*Stated problem*:
Rewrite the material from the line with "Task: Click the" through the end of the material, replacing "red circle" with "green circle" and leaving everything else unchanged. Omit the pictures from your answer.

╭─ The data

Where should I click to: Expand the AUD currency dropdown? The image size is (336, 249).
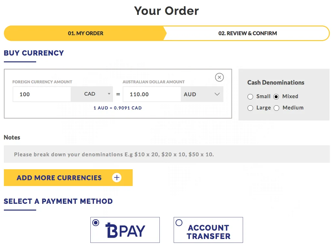tap(202, 94)
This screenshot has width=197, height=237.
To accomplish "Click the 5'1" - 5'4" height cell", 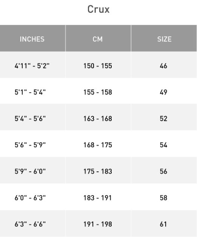I will coord(33,91).
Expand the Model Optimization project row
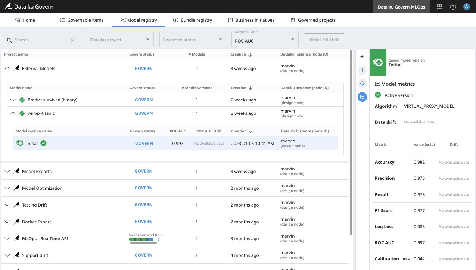 pyautogui.click(x=7, y=188)
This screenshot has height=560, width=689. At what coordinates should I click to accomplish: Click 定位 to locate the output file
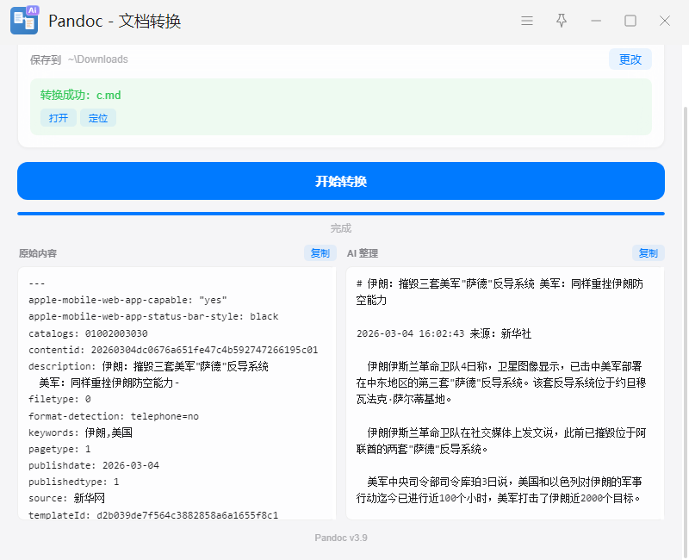pyautogui.click(x=98, y=118)
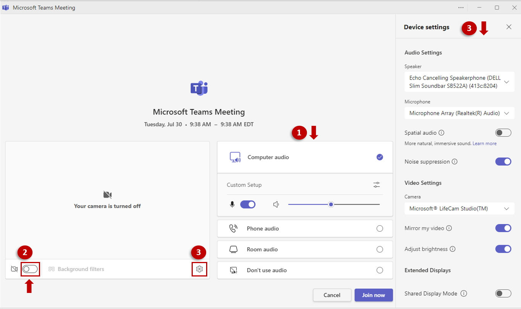Enable the Spatial audio switch
The height and width of the screenshot is (309, 521).
(x=503, y=133)
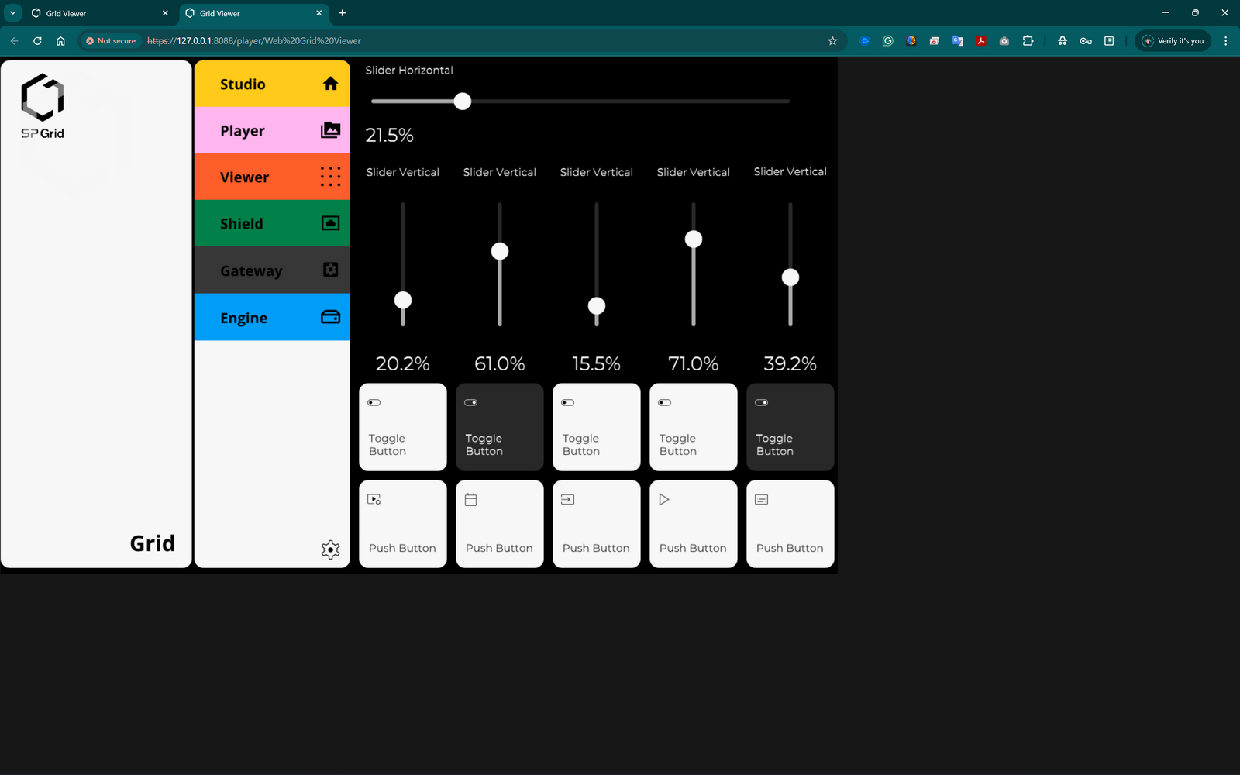Select the Engine menu item
The height and width of the screenshot is (775, 1240).
(272, 317)
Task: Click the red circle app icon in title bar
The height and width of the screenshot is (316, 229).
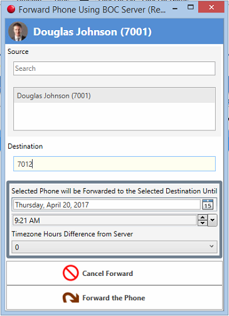Action: point(11,9)
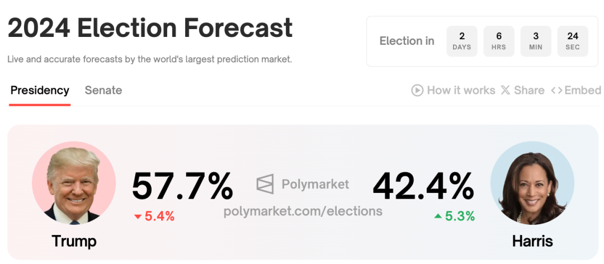Click the X logo next to Share
Image resolution: width=604 pixels, height=264 pixels.
click(506, 90)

╰─

*Result for this exercise*:
Task: Click the green circle app icon in title bar
The height and width of the screenshot is (316, 229).
Action: point(11,9)
Click the X logo next to Share
Image resolution: width=604 pixels, height=264 pixels.
click(506, 90)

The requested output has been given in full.